PROVIDED DATA:
________

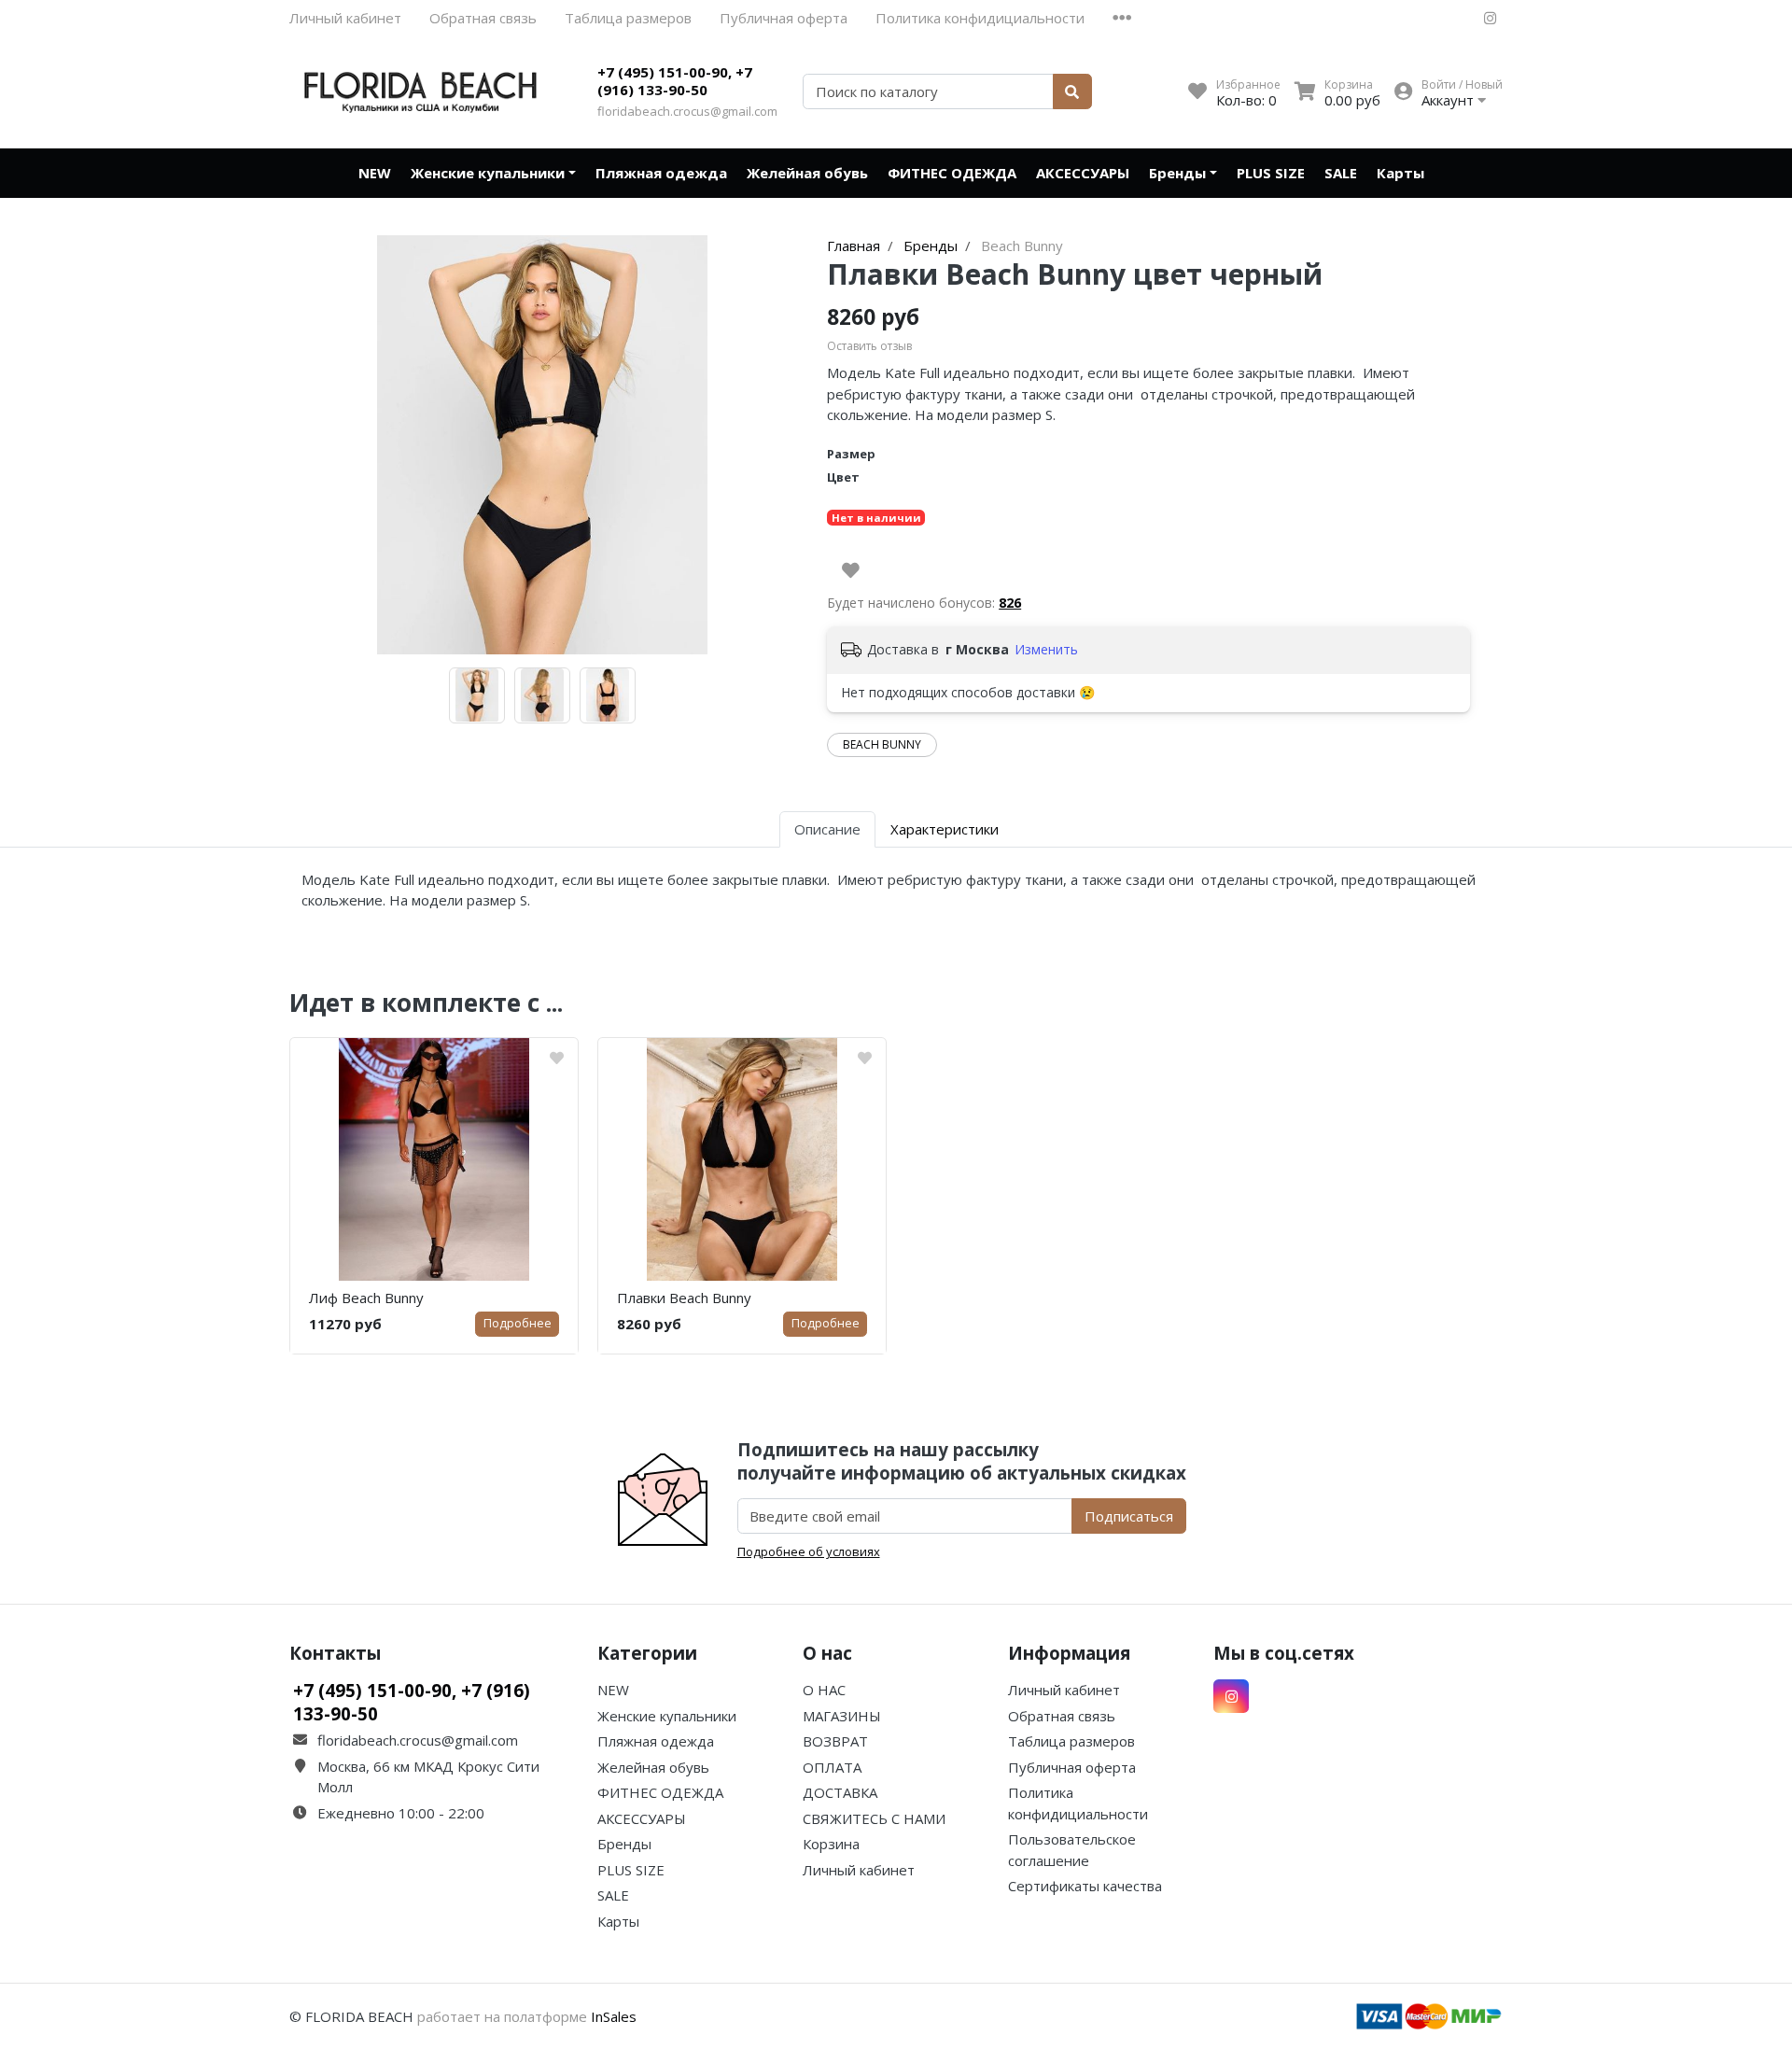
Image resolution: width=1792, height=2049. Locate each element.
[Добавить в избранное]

________

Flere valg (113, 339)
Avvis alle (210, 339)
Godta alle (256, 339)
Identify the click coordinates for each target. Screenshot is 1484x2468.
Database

________

EXERCISE OBJECTIVE: Give the number of lines in the material above that have the word "each" in them, and nothing more.

FINISHED TASK: 2